Postpartum compressed version — Full sleep restriction is not appropriate when nighttime awakenings are infant-driven rather than insomnia-driven. Focus on stimulus control and cognitive restructuring only: use the out-of-bed rule for awakenings that are not infant-related, and work on catastrophic thoughts about fragmented sleep. Defer formal sleep restriction until the infant's sleep consolidates.
Perimenopausal adaptation — Night-sweat-driven awakenings complicate stimulus control because the trigger is physiological, not behavioral. Apply the out-of-bed rule only when you cannot return to sleep within 20 minutes after a sweat episode resolves. Cognitive restructuring targeting the 'I'll never sleep through the night again' belief is particularly high-yield in this population.

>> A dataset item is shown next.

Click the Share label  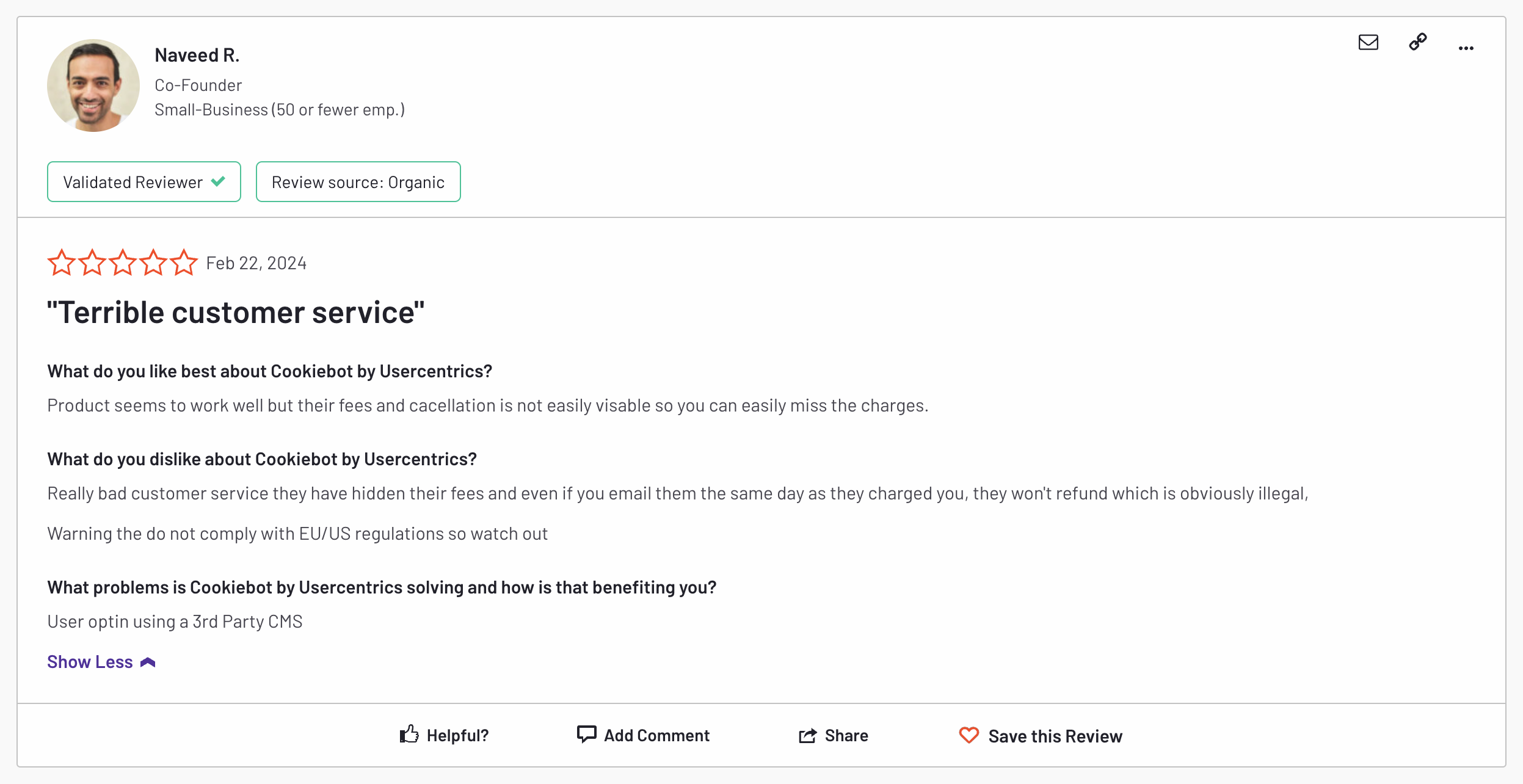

No-provider access workaround — If SBSM-listed providers are unavailable or unaffordable, Somryst (FDA 510k-cleared digital therapeutic) and Sleepio (peer-reviewed RCT evidence) deliver structured CBT-I digitally. These are not apps in the wellness sense; they are protocol-delivery tools with clinical trial backing.
Note
Sleep restriction is contraindicated in bipolar disorder due to documented mania-precipitation risk from sleep deprivation — do not self-administer this component without a clinician managing mood stability. Sleep restriction is also contraindicated in uncontrolled seizure disorders (sleep deprivation lowers seizure threshold) and active psychosis. Stimulus control is difficult to implement safely in severe anxiety disorders or PTSD where being out of bed alone in the dark is itself a trigger — a CBT-I-trained clinician can modify the protocol. This entry does not replace evaluation for comorbid sleep apnea, restless legs syndrome, or circadian rhythm disorders, all of which require separate assessment before or alongside CBT-I.